VI
PART 2
For a woman, to hope is a foolish thing. Yet sometimes, it's the best she can do.
Ever since she was a child, her every attempt to be a good son was a hope in vain. She was born unknown, in the hopes of a boy - in fact, her father was confident that he had crafted a boy. He'd already spread the word, acting like a wildfire himself. The evening her mother went into labor, every servant, relatives (elderly) had gathered in their veranda to witness one of the most astounding (disappointing) moments of their lives.
"It's a.... It's a... gir..rl?"
Loud gasps, murmurs, disappointment, frustrated sighs filled the room. One of the (supposedly) brightest moments of their life, suddenly cloned the room with darkness. It felt like ashes flying around. She was born at sunset. The murkiness was real.
She was named Anita, against Amit - a namesake of the expected boy - the difference of just two alphabets, somehow set her two steps behind.
Anita was always made aware about what she was - a girl, dowry, burden, a fixed deposit to be spent entirely one day - an expense.
She was six when she heard one of her grandmothers say, "Why send her to school? It's not like she's going to run the house one day." From that day onwards, even though Anita didn't realize it then - Grandma became a whore.
Even though, she was taught to be a girl, to always be contained into an invisible receptacle, to be unheard : don't laugh too loudly, don't speak too much, wear extra clothes, sit like a girl; she never wanted to be one completely. Because deep down she thought that if she became a complete woman, her father would love her even lesser. She wanted to be the son he never had. And the more she tried to accept herself that way, it created a huge spur of debate in the family.
"When I was your age, a tutor would be called home to teach us sisters. He taught us to sing, play the sitar, do kathak," Anita's mother once told her, lost in a blank space, a memory perhaps, yet looking into her child's eyes. She giggled then, "We'd run and hide around the house sometimes."
But Anita was the only daughter. The failure of the first child was so traumatic, her father never wanted to gamble again.
When Anita grew a little more, she formed two beautiful, hanging honeycombs on her chest. Her body had become thinner, slender. The hair from her scalp fell through her back and stopped at her hip, black and thinly soft. But with all the physicality that she had gained, she'd lost her conversations with her father. Her mother would at times console her, but would never confront her husband. It was just the way things were.
Anita went to college only on the condition that she'd get married soon. It was her father's condition, not directly conveyed - the mother was the owl here.
She had agreed to this disgraceful pact, for it meant freedom - even though temporary - to get out of the house, spend time outside, and blame it on studies. But no-one really cared to ask her about her studies, or about the time she'd spend outside the house. No-one would ask her whether she ate during lunchtime or not. (She had to pack her own lunchbox.)

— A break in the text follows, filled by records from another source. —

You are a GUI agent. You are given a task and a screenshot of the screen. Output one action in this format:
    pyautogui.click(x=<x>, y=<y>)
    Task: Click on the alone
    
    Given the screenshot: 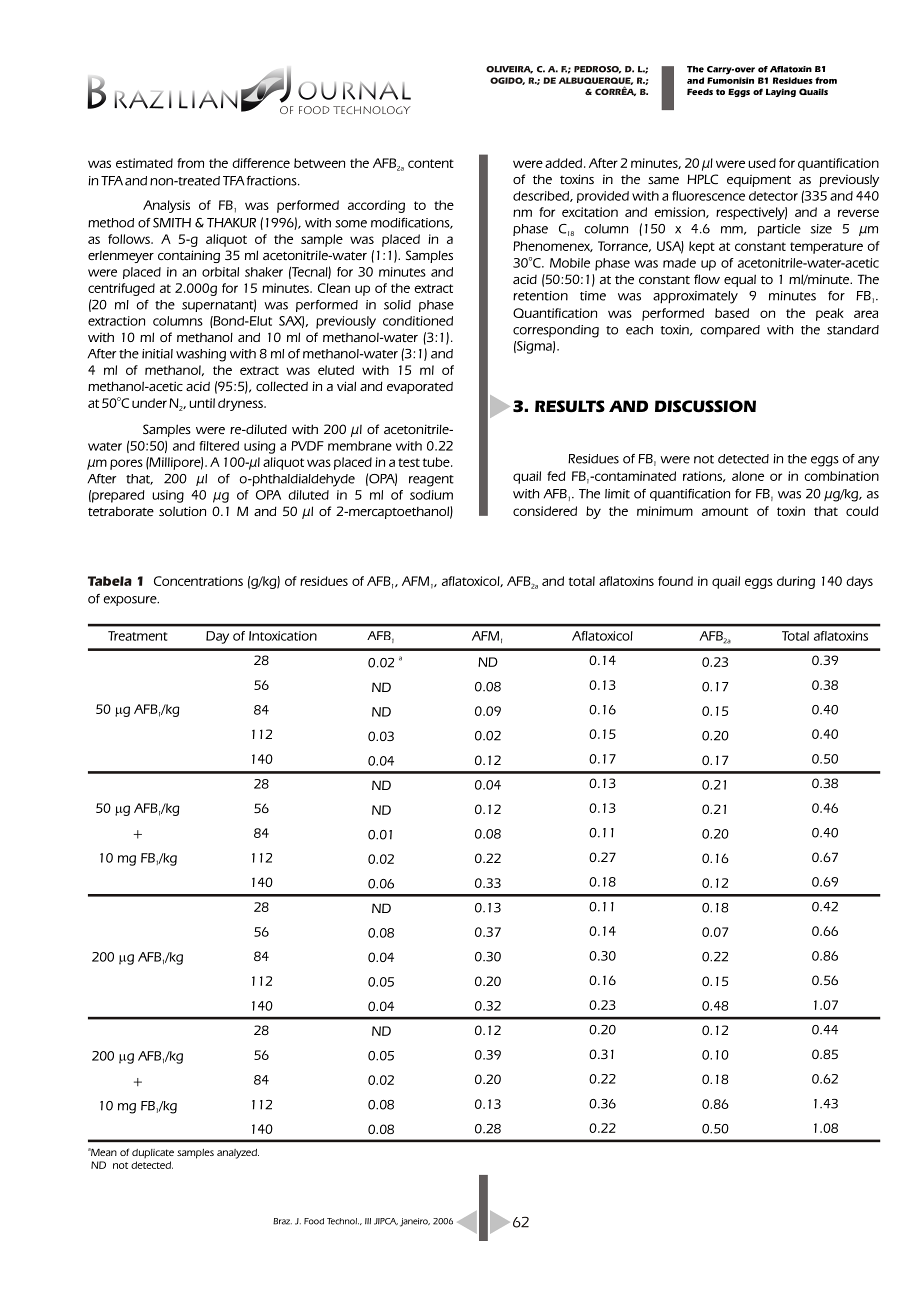 What is the action you would take?
    pyautogui.click(x=748, y=476)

After Anita's birth, her mother became devoted to apologise and please her father for bringing the wrong child into the world. She was made to believe that it was indeed her fault. Her mother-in-law, Anita's grandmother made her do things like sitting only on her right leg, or make the male children in the family sit on her lap to make sure it would be a boy. She went along with all of it, even though her feet would be swollen, her thighs would hurt and her body would be tired, she did everything she could to avoid Anita to come to this world.

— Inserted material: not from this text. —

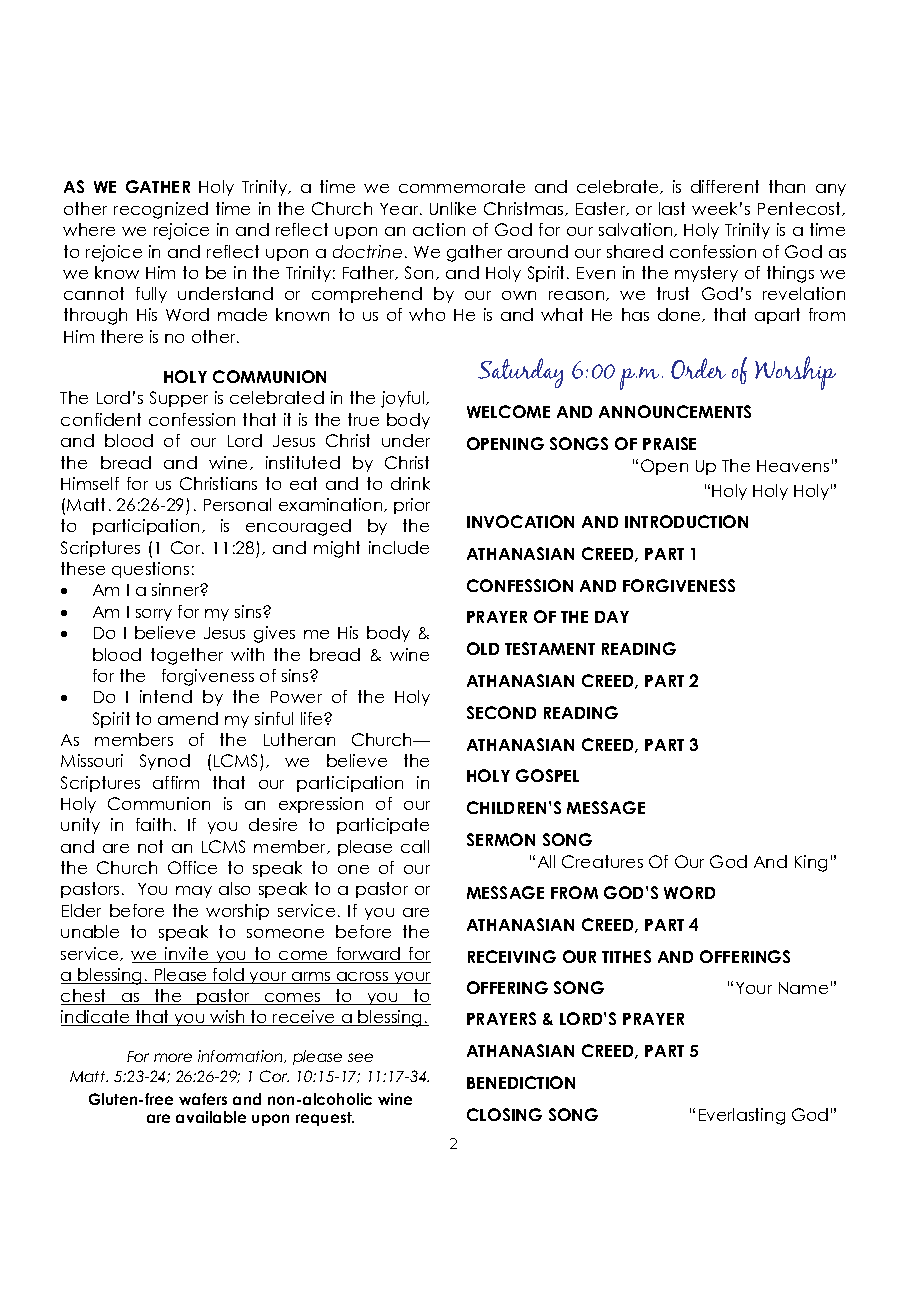 The height and width of the image is (1316, 908). Describe the element at coordinates (192, 867) in the image. I see `Office` at that location.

Anita was very aware of this. She knew she was ignored, she knew she was unwanted, she knew that she was just a loan, or treated as such, that her parents will one day have to pay off. It came to the point that one day, she stopped being a son. She always wanted to walk out on a clear sunny day, knowing that she was loved. She loved the nature, how the seasons changed, and how along with it, so would the flowers and fruits. She loved to watch the rebirth of trees during the spring, the koel singing, the clouds hovering, the rain - cold.
She supposed that all her life she had loved people who didn't give it back, but the nature, heedless of it's own beauty had given her more love than she'd given it back.

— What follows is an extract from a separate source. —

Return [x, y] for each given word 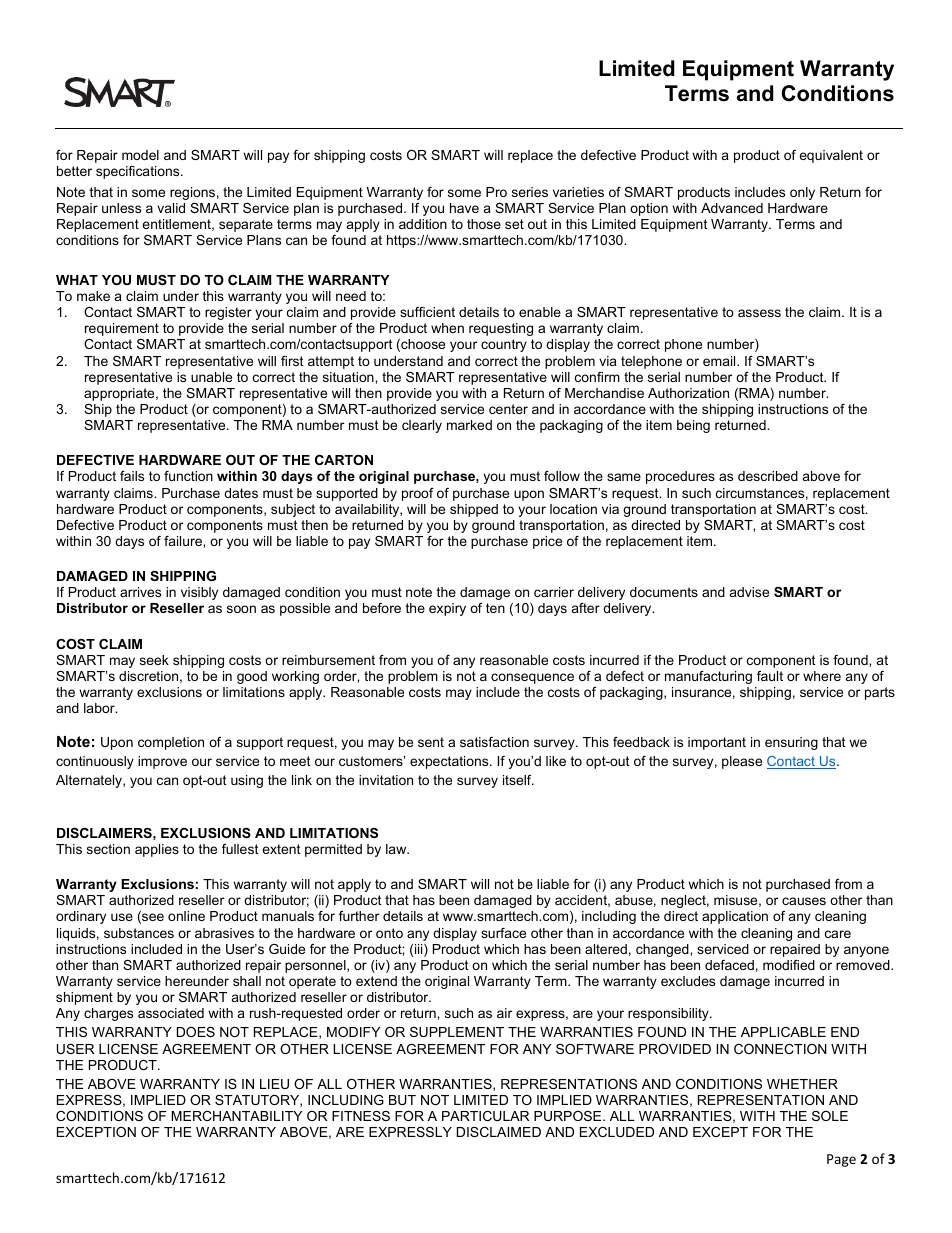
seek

But it was love at first sight. She saw him in the staffroom the first time, talking to other teachers. His shirt was folded upto his elbows, the muslin dhoti intricate, the hair on his chest slightly visible, a thin moustache and thicker eyebrows with honey like brown eyes. It was a moment the world around her first time seized to exist. He only taught the primary students, and was about her age - slightly older. She asked a young boy in the corridor for his name - Adrith.
He was the first person who'd made her laugh like a maniac, something only monkeys did to her before. She'd bring him her own lunchbox, preparing extra chapatis. She dressed up for him, wore earings, plastic bangles, a bindi, and a garland - all outside the house, in the lady's room at college. She had started skipping periods of mathematics, general science, and then eventually never returned to college after lunch break.
He'd once taken her out of town, half an hour away from the city, on a bicycle rickshaw near the graveyard he spent his childhood in. He took her to the edge of a peak, where he'd only taken his brother once before.
She looked at him. "I love you," is all he said. She blushed.